Detailed insight into securities financing transactions (both bond and equity)
will be presented from securities settled by Crest in the UK and it will be
available to anyone who wishes to subscribe. The move represents the first concerted
effort by industry experts to give industry participants access to accurate
data on the amount of securities financing activity (including stock lending
and borrowing), taking place in the market. Such figures are thought by many
to be a meaningful proxy for the short selling activity in the market and the
best way to ensure that a wider audience start to recognise the clear distinction
between short selling and securities lending.
The FSA is aware of this development and identified it in their recent Consultation
Paper as one of three possible options to provide improved transparency.
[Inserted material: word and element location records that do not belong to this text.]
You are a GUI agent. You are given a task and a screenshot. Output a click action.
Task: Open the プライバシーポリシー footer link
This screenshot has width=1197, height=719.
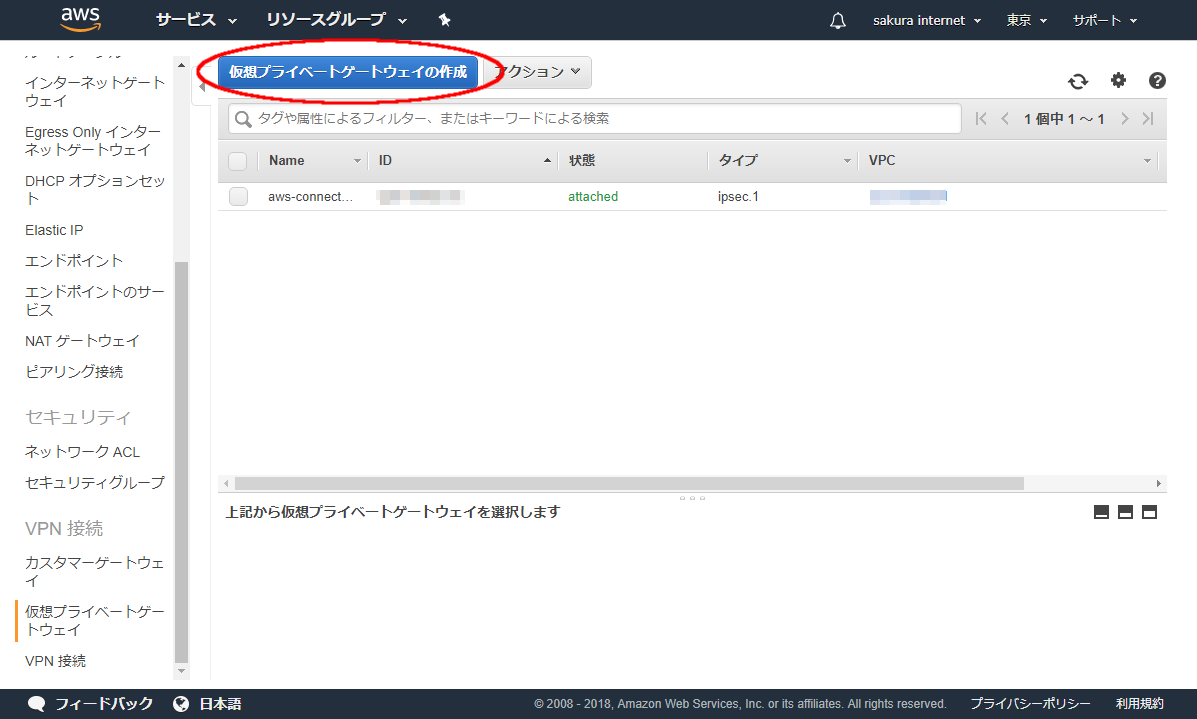pyautogui.click(x=1030, y=704)
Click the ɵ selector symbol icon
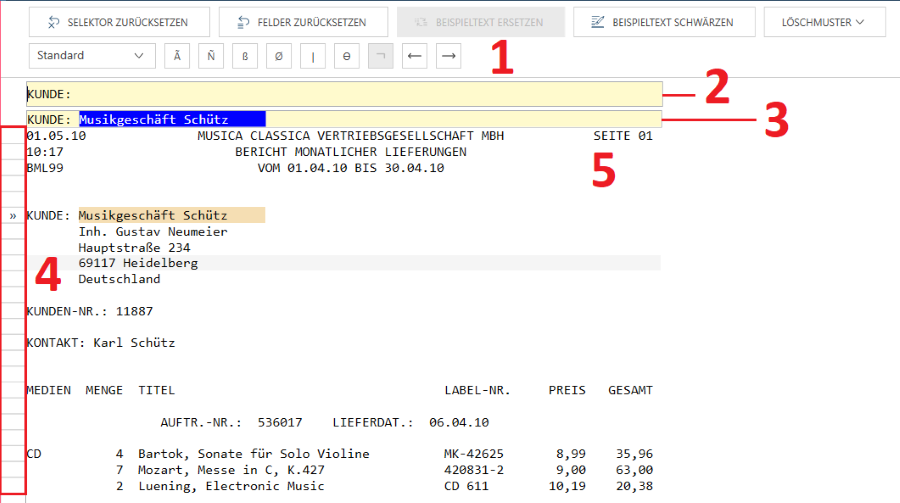 (347, 56)
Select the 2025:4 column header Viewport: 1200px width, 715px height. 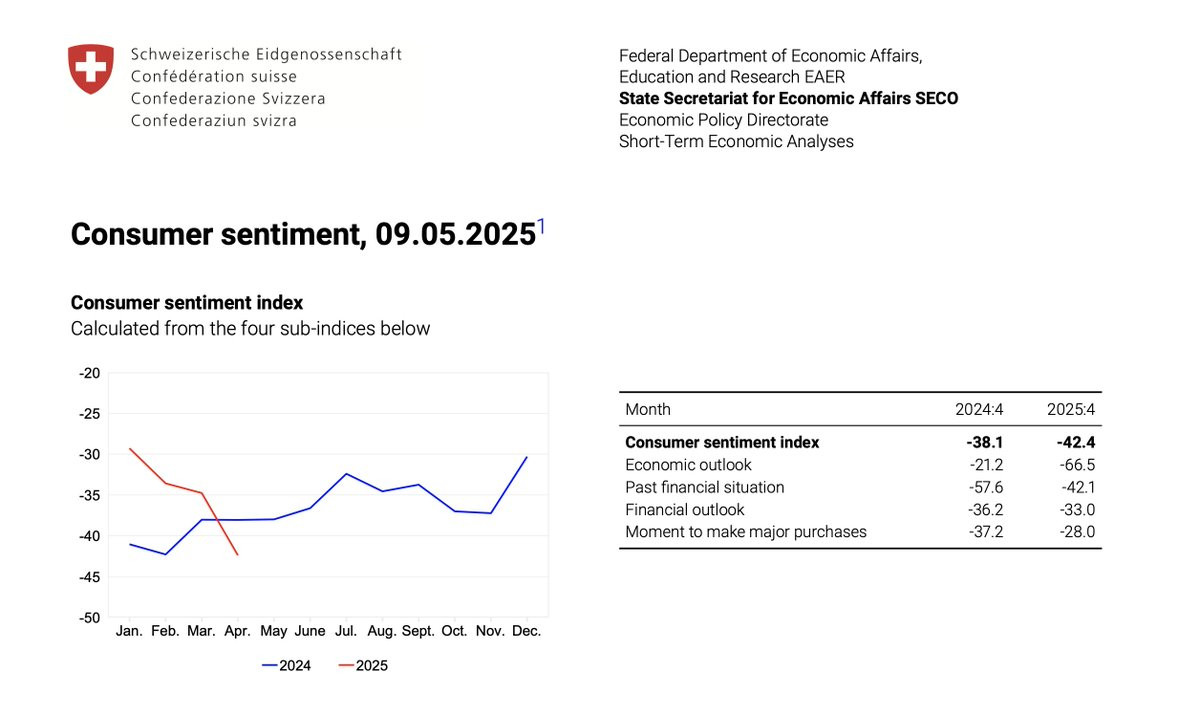click(x=1071, y=409)
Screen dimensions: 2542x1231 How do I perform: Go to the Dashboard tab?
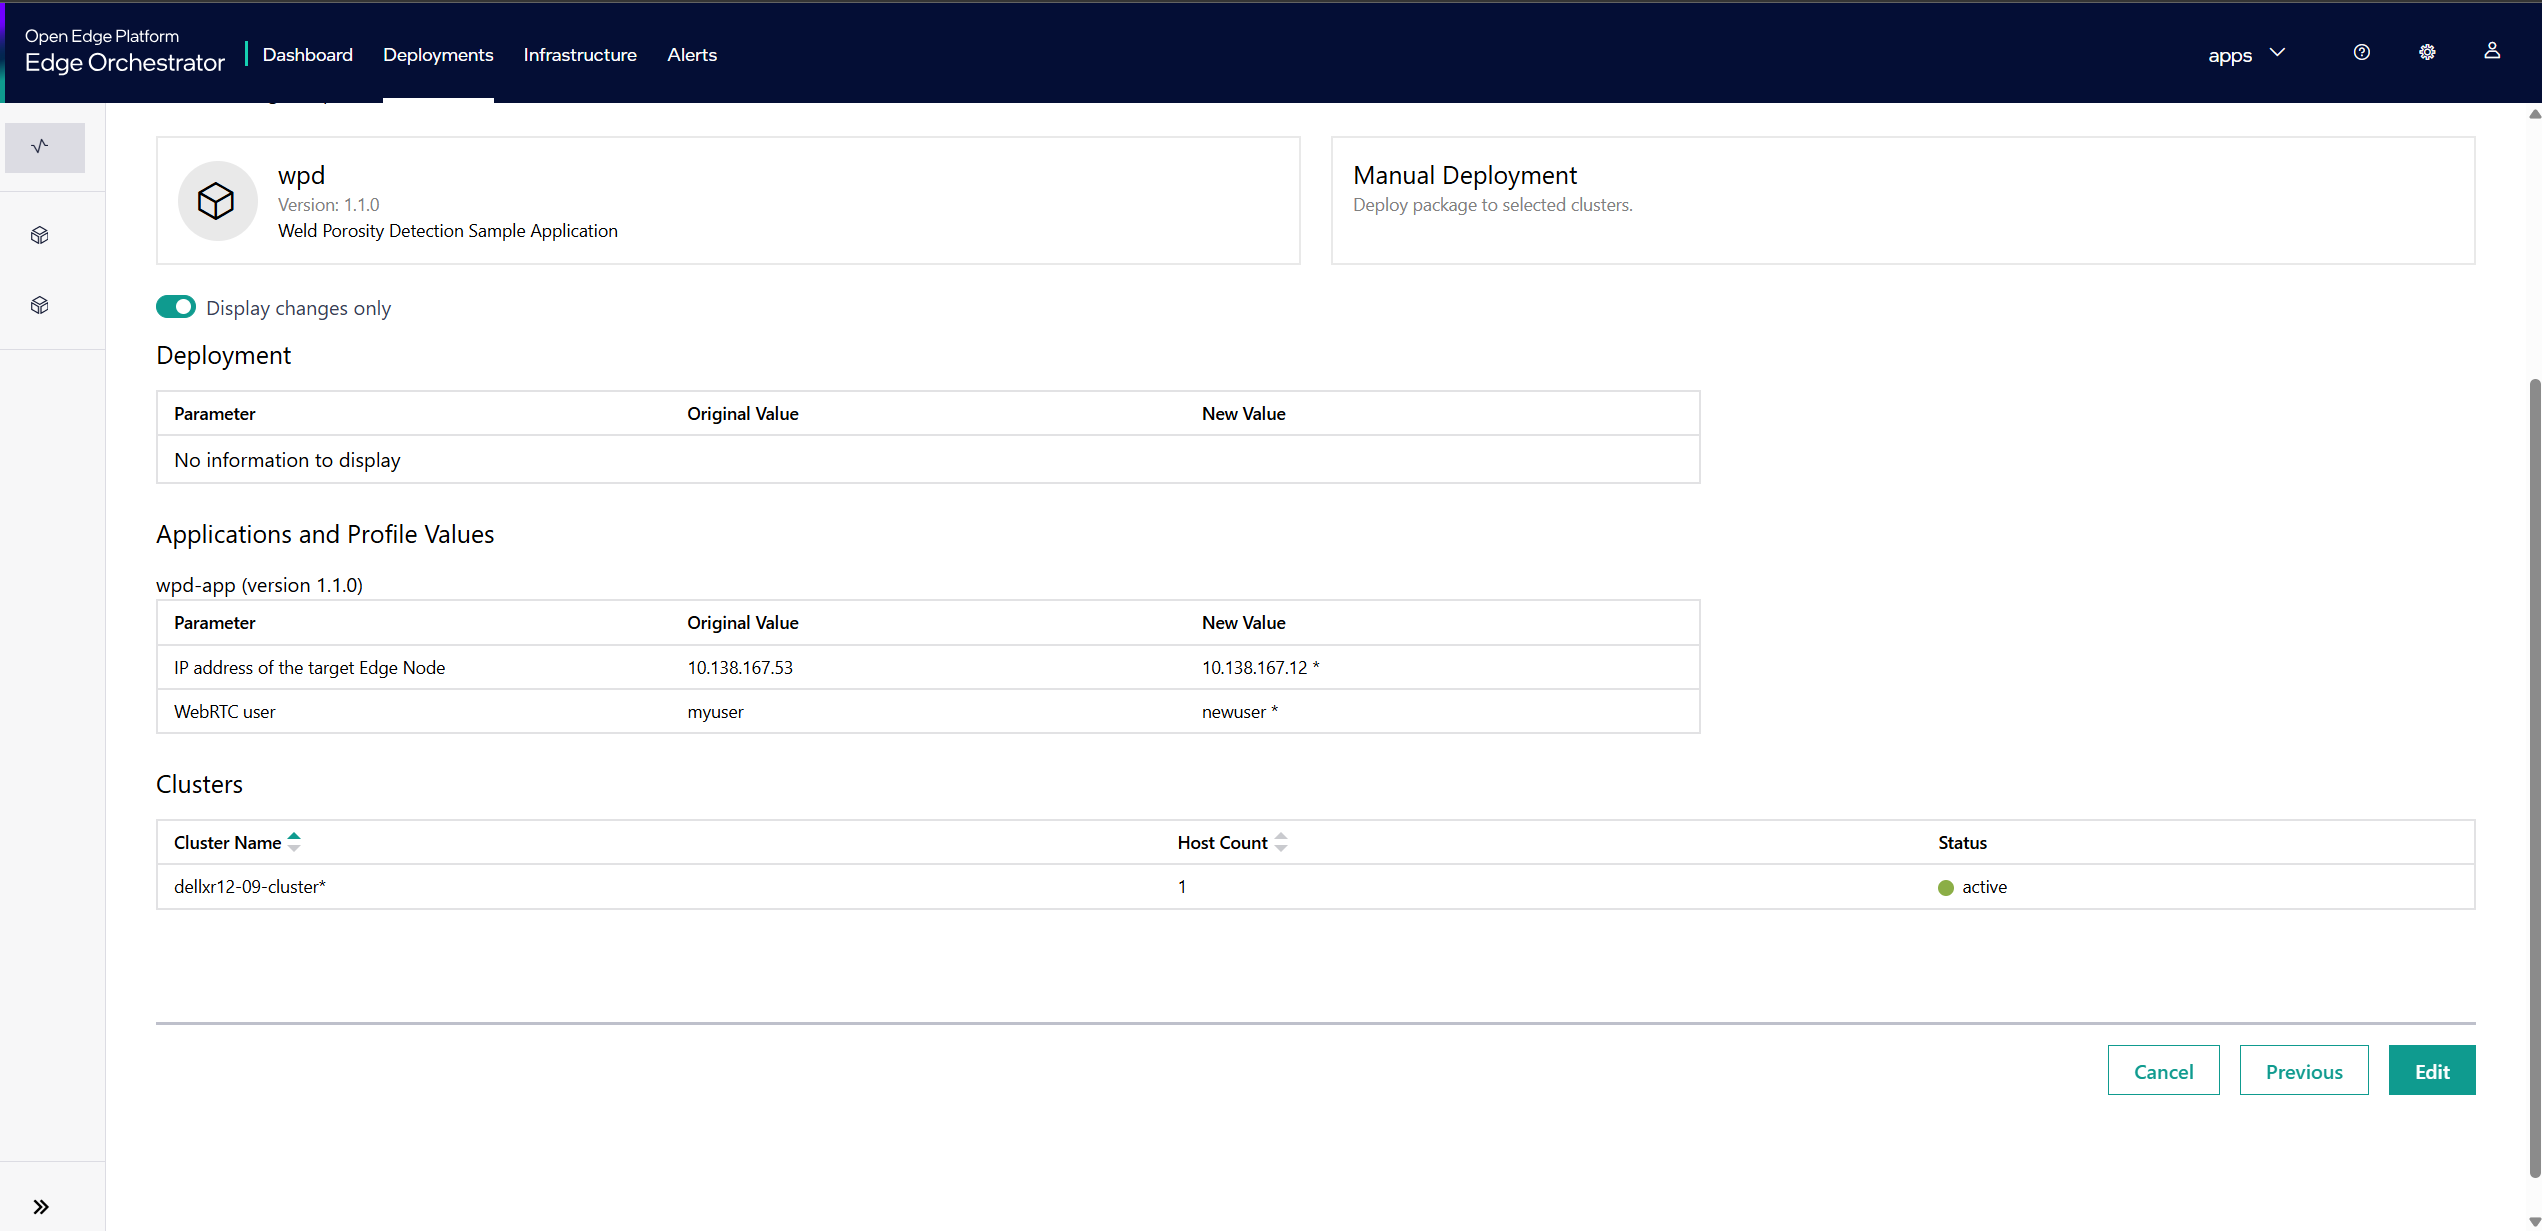(x=307, y=55)
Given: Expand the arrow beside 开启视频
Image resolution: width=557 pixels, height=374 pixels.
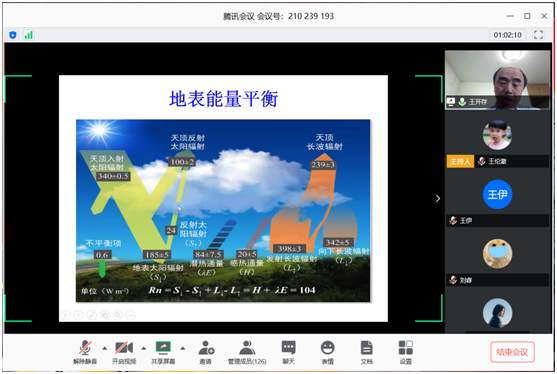Looking at the screenshot, I should [x=144, y=348].
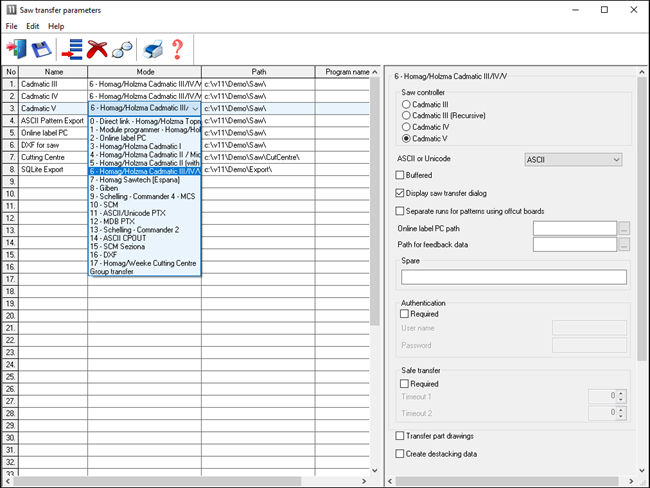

As
it does not involve technical, operational or compliance cost it would seem
to be the lowest cost and easiest of the three options. It is also the least
intrusive option.
SFS comments: "Hitherto, the information vacuum surrounding securities
finance has done nothing but harm the industry. Much recent comment in the media
has been wrongheaded and damaging. We are working hard to ensure that our forthcoming
service will present unique data in context with supporting analysis of trends
and market dynamics to help securities lending overcome misplaced criticism.
SFS envisages a broad range of subscribers seeing the value of turning unpublished
market data into published market intelligence and benefiting from a greater
understanding of this opaque activity.”